Isabel Ferreira

«Sou firme defensora da meritocracia»

\\ Texto Carolina Xavier e Sousa
\\ Fotografia Direitos Reservados

Fundadora do Banco Best, em 2001, e presidente da Comissão Executiva desde então, Isabel Ferreira entende que a presença ainda diminuta das mulheres em posições de liderança e centros de decisão não reflete nem a quantidade nem a qualidade do trabalho desenvolvido pelos elementos do género feminino nas organizações.

Considera que «Portugal é um país em que a sociedade é relativamente equilibrada» no que concerne às oportunidades que se afiguram a ambos os géneros, sugerindo que «os maiores entraves ao desenvolvimento de carreiras a níveis base ou intermédio» se prendem com «as clássicas questões relacionadas com a dificuldade de desenvolver uma atividade profissional em paralelo com as necessidades ditadas pela vida pessoal, que é sempre mais exigente no caso das mulheres». Mas, quando falamos em termos de ascensão a lugares de topo, Isabel Ferreira admite haver «ainda muito a tendência para quem já está no sistema de efetuar escolhas apenas dentro de grupos muito homogéneos, similares e com grandes afinidades ? é uma tendência humana e natural que tem de ser quebrada por imposição de mecanismos exógenos que premeiem a competência / aptidão e promovam a diversidade». Neste contexto, Isabel Ferreira reconhece que «cada pessoa tem um estilo próprio de liderança», mas salienta que «as estatísticas e os estudos conhecidos apontam para uma liderança ?no feminino? em que há mais comunicação, mais participação (designadamente team work) e maior awareness social / ambiental».
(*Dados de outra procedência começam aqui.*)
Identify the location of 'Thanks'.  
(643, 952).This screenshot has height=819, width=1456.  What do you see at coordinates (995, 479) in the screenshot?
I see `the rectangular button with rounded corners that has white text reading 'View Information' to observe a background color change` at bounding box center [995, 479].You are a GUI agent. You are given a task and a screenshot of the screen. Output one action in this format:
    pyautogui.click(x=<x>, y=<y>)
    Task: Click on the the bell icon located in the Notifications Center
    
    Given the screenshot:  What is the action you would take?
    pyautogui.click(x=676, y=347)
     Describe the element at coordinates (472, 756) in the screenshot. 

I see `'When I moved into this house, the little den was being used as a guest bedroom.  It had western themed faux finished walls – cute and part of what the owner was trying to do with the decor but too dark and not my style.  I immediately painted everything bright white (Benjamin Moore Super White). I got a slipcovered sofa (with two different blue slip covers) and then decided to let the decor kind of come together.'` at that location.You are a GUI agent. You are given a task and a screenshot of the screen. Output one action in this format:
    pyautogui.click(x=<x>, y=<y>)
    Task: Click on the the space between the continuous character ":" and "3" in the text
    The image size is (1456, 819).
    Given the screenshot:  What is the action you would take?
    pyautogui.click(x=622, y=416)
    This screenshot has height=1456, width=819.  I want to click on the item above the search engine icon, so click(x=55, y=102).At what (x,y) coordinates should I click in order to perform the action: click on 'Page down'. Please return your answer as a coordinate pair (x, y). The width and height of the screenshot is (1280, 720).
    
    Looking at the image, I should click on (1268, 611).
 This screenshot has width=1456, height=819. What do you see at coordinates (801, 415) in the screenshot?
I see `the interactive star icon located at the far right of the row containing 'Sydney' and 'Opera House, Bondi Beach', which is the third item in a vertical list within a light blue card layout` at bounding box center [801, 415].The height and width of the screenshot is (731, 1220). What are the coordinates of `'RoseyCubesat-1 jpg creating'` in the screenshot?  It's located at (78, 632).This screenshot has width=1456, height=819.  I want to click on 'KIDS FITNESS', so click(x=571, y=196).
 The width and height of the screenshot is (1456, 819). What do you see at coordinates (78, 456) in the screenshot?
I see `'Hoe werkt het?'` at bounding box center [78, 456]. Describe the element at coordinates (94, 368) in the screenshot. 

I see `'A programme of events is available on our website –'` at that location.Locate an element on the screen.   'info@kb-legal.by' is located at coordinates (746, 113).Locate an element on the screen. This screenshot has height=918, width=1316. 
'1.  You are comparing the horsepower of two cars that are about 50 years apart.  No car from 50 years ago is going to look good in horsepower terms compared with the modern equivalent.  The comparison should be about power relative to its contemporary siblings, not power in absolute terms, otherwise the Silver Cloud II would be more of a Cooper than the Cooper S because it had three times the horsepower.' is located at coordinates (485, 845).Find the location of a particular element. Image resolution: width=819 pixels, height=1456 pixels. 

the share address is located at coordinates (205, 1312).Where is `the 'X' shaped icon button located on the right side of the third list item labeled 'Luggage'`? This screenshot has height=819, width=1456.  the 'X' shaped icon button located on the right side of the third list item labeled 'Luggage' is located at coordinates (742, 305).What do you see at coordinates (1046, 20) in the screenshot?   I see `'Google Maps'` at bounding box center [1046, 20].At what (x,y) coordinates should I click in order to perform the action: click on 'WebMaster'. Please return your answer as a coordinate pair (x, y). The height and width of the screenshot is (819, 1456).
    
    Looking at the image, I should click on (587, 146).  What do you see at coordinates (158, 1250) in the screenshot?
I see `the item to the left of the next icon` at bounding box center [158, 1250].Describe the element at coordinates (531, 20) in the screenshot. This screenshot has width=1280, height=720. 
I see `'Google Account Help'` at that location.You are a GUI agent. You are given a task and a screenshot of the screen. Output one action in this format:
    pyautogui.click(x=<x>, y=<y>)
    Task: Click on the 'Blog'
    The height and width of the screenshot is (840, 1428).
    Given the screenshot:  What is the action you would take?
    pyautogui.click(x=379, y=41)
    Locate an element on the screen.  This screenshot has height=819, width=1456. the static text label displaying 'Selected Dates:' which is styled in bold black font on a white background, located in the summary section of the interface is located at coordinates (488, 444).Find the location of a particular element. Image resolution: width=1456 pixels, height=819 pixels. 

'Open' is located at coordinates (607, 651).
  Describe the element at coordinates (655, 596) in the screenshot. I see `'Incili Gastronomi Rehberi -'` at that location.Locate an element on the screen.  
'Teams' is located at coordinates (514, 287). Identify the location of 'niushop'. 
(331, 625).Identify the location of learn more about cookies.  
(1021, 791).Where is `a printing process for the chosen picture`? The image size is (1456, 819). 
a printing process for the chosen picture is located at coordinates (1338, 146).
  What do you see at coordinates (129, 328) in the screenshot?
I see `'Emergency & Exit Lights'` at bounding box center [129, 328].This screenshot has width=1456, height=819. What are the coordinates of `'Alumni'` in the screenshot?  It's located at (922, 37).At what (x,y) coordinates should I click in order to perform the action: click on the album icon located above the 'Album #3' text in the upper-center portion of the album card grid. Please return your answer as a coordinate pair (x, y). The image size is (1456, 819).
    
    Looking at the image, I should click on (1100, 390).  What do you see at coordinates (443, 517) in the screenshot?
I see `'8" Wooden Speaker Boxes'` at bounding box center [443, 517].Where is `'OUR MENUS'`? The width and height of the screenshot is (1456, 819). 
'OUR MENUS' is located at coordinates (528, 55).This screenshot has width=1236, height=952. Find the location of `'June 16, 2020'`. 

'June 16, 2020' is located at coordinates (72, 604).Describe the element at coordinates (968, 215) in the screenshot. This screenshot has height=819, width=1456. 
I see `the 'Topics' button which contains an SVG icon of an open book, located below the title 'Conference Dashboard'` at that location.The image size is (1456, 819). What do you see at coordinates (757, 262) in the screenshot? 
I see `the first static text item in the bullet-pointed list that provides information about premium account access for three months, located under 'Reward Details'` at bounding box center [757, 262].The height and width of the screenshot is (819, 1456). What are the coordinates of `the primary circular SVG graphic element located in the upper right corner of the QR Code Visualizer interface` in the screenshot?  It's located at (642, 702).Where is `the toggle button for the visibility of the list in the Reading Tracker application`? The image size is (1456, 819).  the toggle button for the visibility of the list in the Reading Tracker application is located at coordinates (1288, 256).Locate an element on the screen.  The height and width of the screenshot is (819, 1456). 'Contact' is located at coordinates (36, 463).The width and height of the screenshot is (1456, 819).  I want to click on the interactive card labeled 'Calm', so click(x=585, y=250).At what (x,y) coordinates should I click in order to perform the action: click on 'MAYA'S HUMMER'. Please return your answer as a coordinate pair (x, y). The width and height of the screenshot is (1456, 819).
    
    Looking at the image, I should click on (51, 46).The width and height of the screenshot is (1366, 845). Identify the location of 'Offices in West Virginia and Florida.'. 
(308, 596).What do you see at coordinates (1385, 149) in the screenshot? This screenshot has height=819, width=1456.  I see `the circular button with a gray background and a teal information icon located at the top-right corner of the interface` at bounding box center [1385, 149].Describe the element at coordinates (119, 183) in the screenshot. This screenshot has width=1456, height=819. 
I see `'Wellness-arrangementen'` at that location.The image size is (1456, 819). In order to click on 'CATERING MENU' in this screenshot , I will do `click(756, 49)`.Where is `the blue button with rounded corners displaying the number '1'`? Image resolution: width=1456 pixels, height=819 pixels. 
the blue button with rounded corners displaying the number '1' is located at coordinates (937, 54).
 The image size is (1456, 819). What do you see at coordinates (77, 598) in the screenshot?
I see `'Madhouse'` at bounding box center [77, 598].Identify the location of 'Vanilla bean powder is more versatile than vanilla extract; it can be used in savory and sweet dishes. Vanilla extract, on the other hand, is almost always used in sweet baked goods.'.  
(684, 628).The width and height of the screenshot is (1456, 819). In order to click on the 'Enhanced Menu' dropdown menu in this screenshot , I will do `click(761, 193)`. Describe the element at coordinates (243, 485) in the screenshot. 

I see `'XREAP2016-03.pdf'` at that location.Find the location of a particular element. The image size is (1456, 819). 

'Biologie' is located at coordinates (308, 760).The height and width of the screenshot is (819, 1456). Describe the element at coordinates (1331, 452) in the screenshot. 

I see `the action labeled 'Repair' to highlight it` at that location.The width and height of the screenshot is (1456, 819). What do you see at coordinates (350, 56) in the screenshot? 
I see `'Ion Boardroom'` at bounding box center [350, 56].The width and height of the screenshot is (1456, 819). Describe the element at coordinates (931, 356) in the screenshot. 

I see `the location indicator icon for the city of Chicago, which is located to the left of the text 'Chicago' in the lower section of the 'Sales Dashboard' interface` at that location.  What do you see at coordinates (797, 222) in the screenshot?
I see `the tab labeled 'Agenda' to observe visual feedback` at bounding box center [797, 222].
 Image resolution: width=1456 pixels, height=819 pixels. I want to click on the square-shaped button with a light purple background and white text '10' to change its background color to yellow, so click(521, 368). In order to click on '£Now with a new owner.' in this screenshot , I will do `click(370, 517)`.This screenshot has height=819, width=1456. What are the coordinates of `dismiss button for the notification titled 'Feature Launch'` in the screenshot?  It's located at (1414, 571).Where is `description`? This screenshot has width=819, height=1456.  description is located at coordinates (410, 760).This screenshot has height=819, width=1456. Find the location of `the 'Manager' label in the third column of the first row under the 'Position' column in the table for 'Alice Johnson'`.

A CEO do Banco Best recorda que, em Portugal, já existem mais mulheres licenciadas do que homens desde 1986 «e apesar disso ainda não se observam alterações correspondentes e com relevância no ?topo das empresas? nacionais». Como tal, depois de atestar que é «firme defensora da meritocracia», Isabel Ferreira é de opinião de que «para ultrapassar a situação de total desequilíbrio atual, temos de ?forçar as barreiras? e negociar objetivos a cumprir». «A vantagem é que essa é uma linguagem a que os gestores estão habituados», termina a responsável, aconselhando vivamente o estudo dos casos de França e Inglaterra.